**Reading text:**
* start *
Sample response that can be used as reference for the detail expected in your answers for this question:
To give a witness for the existential claim \[\exists B \in W~( B \in ~\{ X \in W ~|~ 1 \in X \} \cap \{ X \in W ~|~ 2 \in X \}~~)\] consider \(B = \{ 1,2\}\). To prove that this is a valid witness, we need to show that it is in the domain of quantification \(W\) and that it makes the predicate being quantified evaluate to true. By definition of set-builder notation and intersection, it’s enough to prove that \(\{1,2\} \in W\) and that \(1 \in \{1,2\}\) and that \(2 \in \{1,2\}\).
By definition of power set, elements of \(W\) are subsets of \(\{1,2,3,4,5\}\). Since each element in \(\{1,2\}\) is an element of \(\{1,2,3,4,5\}\), \(\{1,2\}\) is a subset of \(\{1,2,3,4,5\}\) and hence is an element of \(W\).
Also, by definition of the roster method, \(1 \in \{1,2\}\).
Similarly, by definition of roster method, \(2 \in \{1,2\}\).
Thus \(B = \{1,2\}\) is an element of the domain which is in the intersection of the two sets mentioned in the predicate being quantified and is a witness to the existential claim. QED
(Graded for correctness) Give a witness to the existential claim \[\exists X \in W ~(~X \cup X = \emptyset~)\] Justify your example by explanations that include references to the relevant definitions.
* end *
**Entries shown:**
* start *
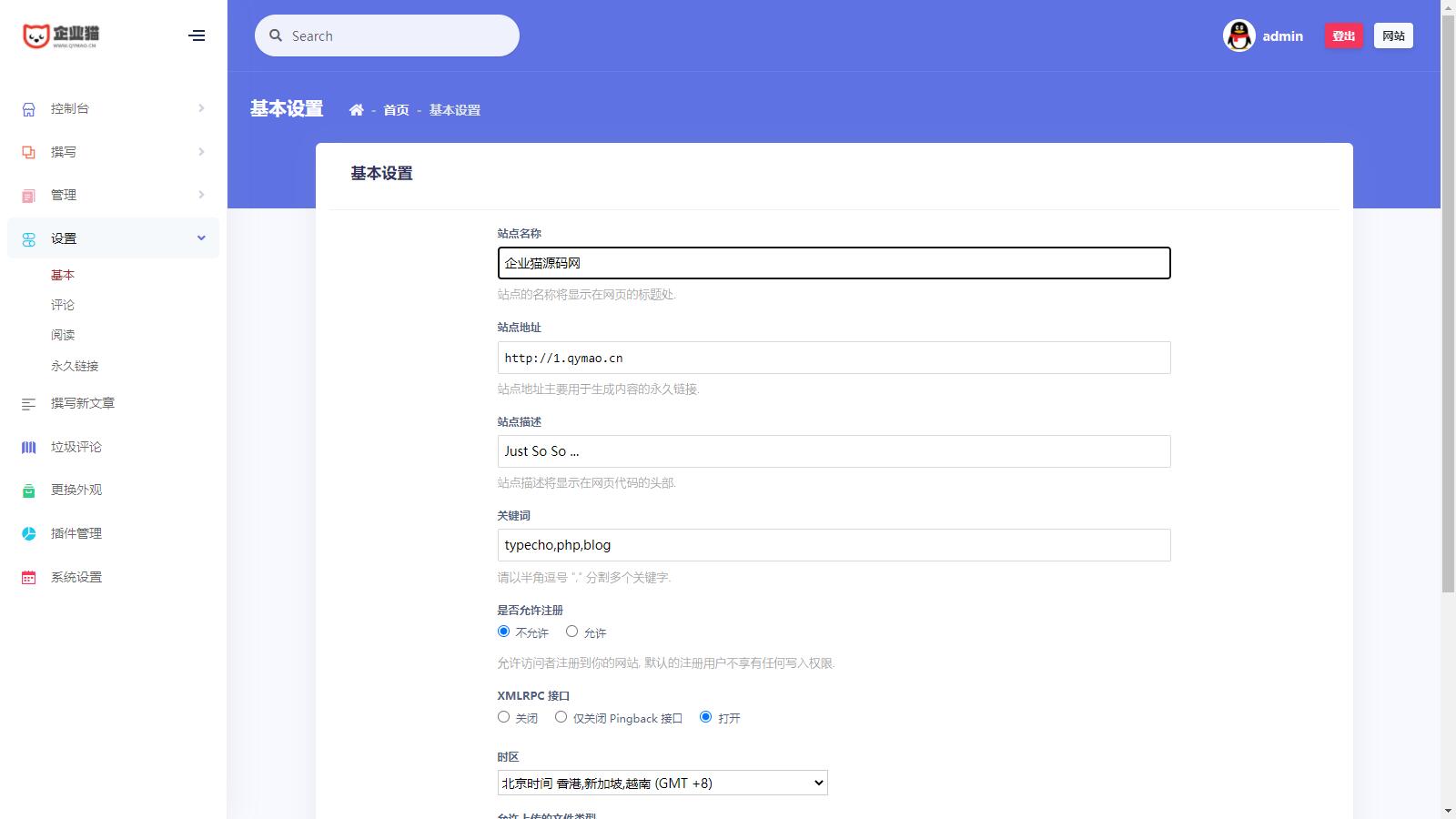This screenshot has width=1456, height=819.
Task: Expand the 管理 sidebar menu
Action: [113, 195]
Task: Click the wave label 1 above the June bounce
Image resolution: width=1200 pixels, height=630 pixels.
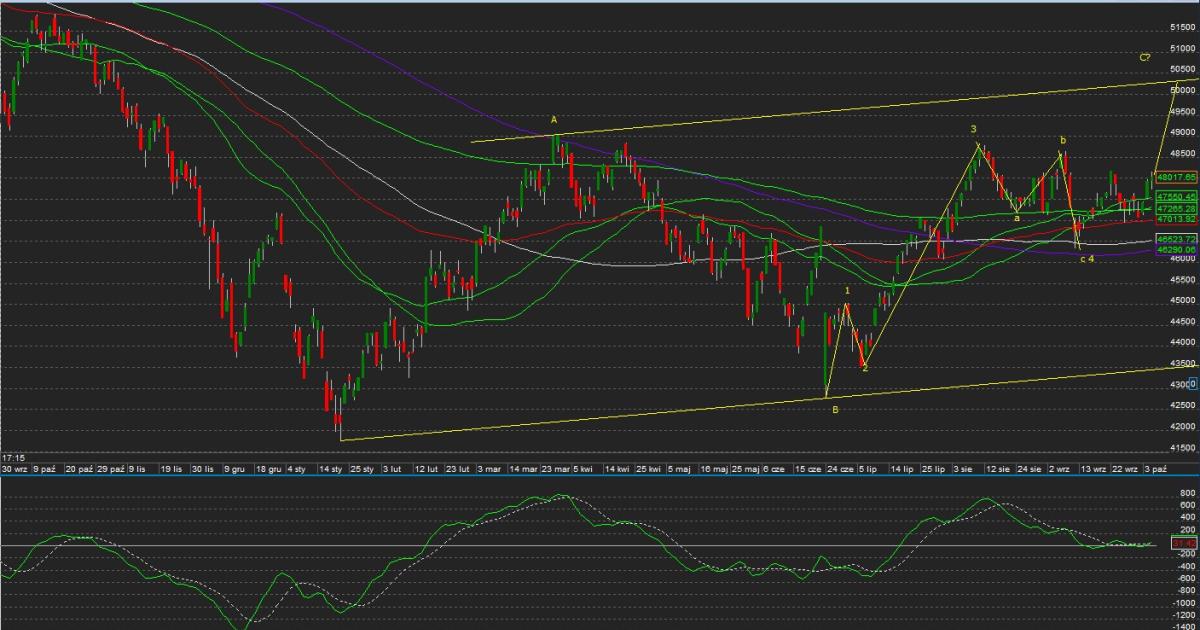Action: pyautogui.click(x=847, y=291)
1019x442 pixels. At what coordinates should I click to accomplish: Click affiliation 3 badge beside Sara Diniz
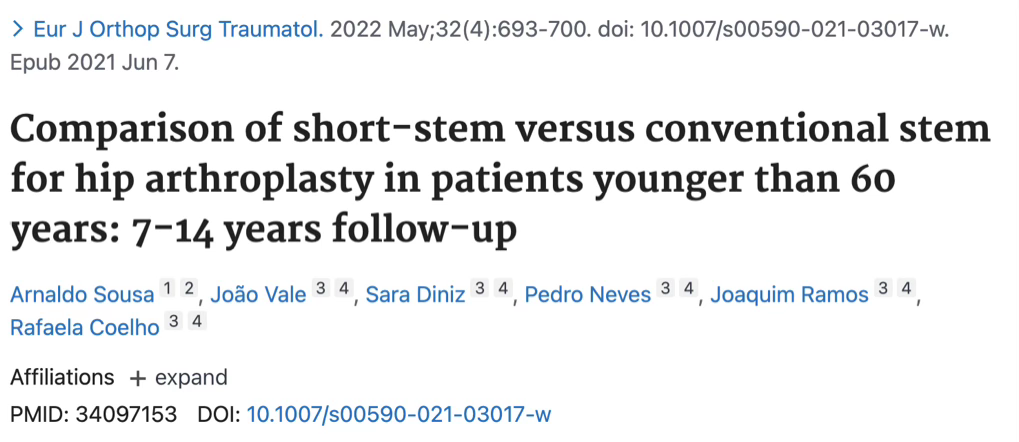click(479, 289)
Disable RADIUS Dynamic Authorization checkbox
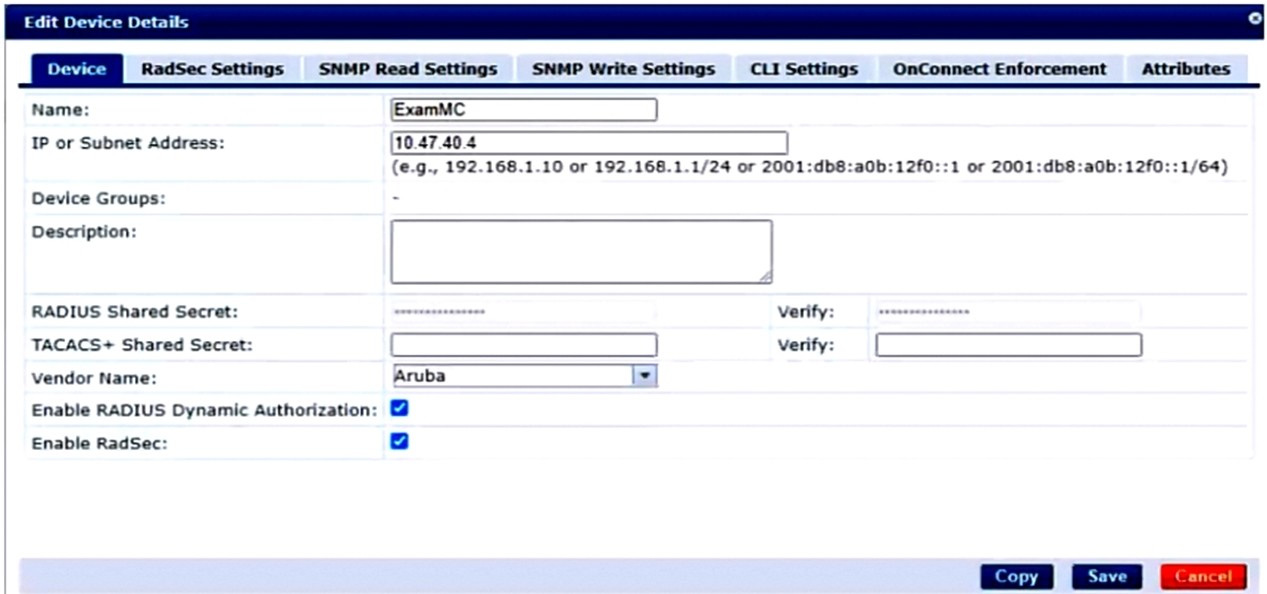 (399, 408)
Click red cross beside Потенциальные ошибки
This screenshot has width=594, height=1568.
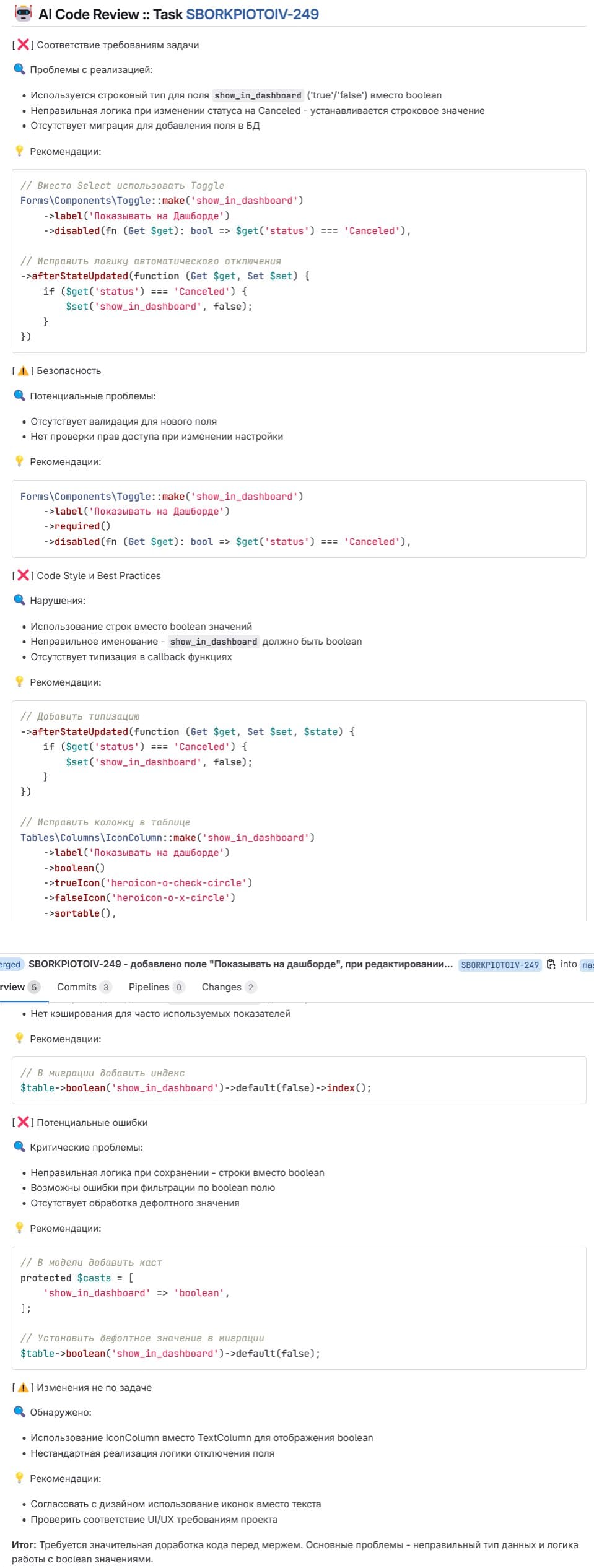point(23,1122)
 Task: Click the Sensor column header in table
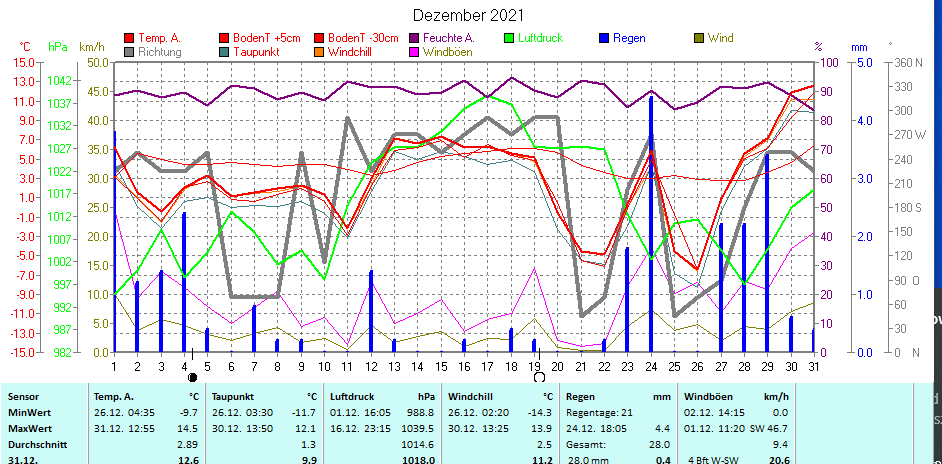click(24, 396)
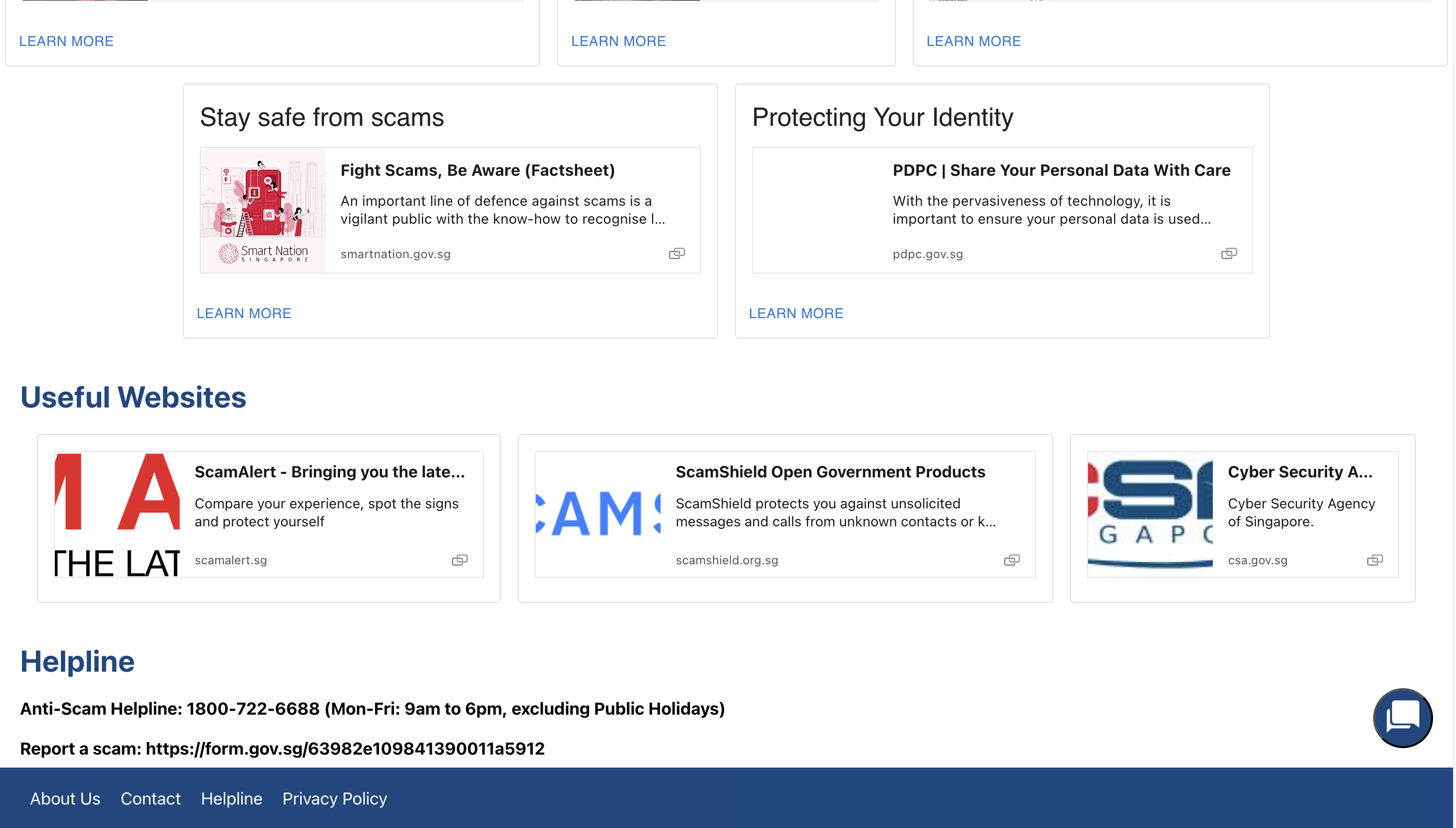Viewport: 1456px width, 828px height.
Task: Open About Us in the footer
Action: 65,799
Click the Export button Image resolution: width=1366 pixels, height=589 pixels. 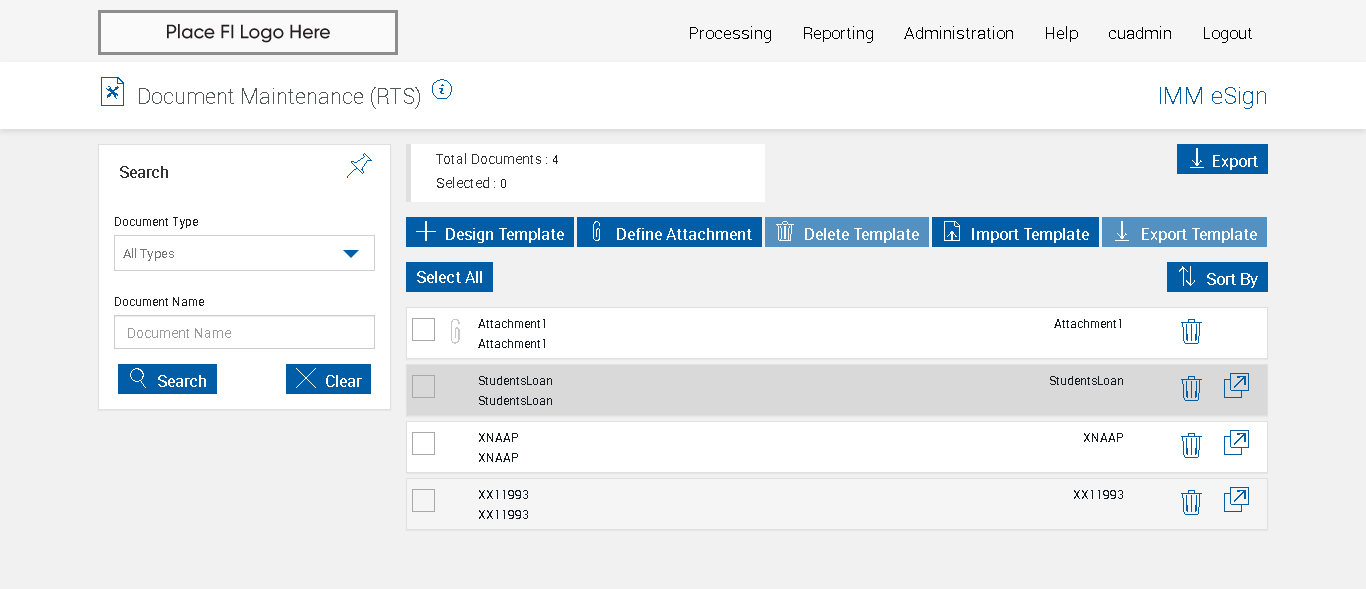point(1222,160)
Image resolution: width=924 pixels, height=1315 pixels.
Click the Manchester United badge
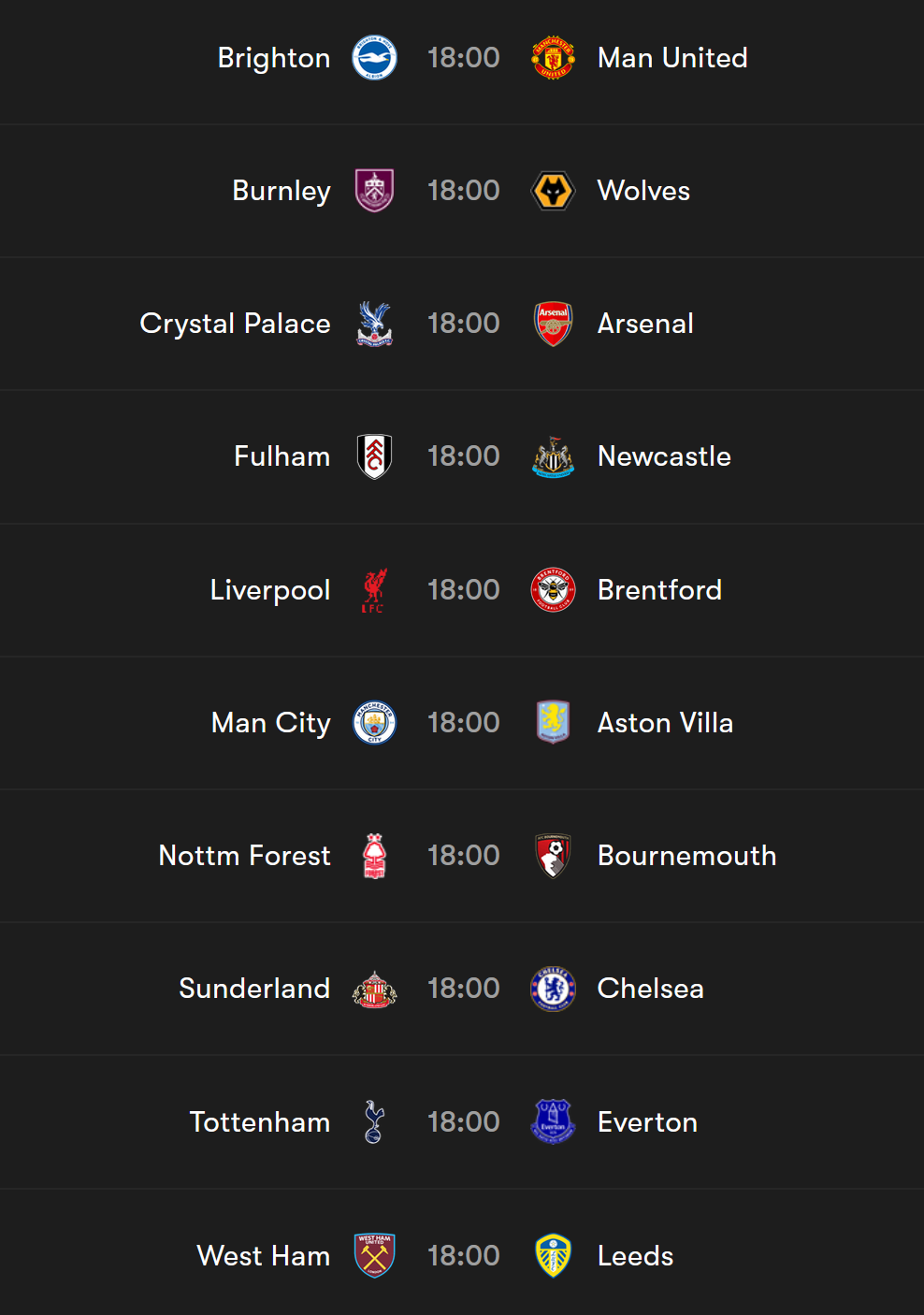pos(553,58)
* end *
**Given exercise:** Please decide whether each statement below agrees with the sample proof above, answering yes or no and quoting the words of the text that settle it. (a) The witness offered for the first existential claim is the set {1,2}. (b) The fact that 2 belongs to {1,2} is justified by the definition of power set. (c) The final exercise is graded for correctness.

**Written solution:**
(a) Yes: "consider \(B = \{ 1,2\}\)"
(b) No: "Similarly, by definition of roster method, \(2 \in \{1,2\}\)."
(c) Yes: "(Graded for correctness) Give a witness to the existential claim"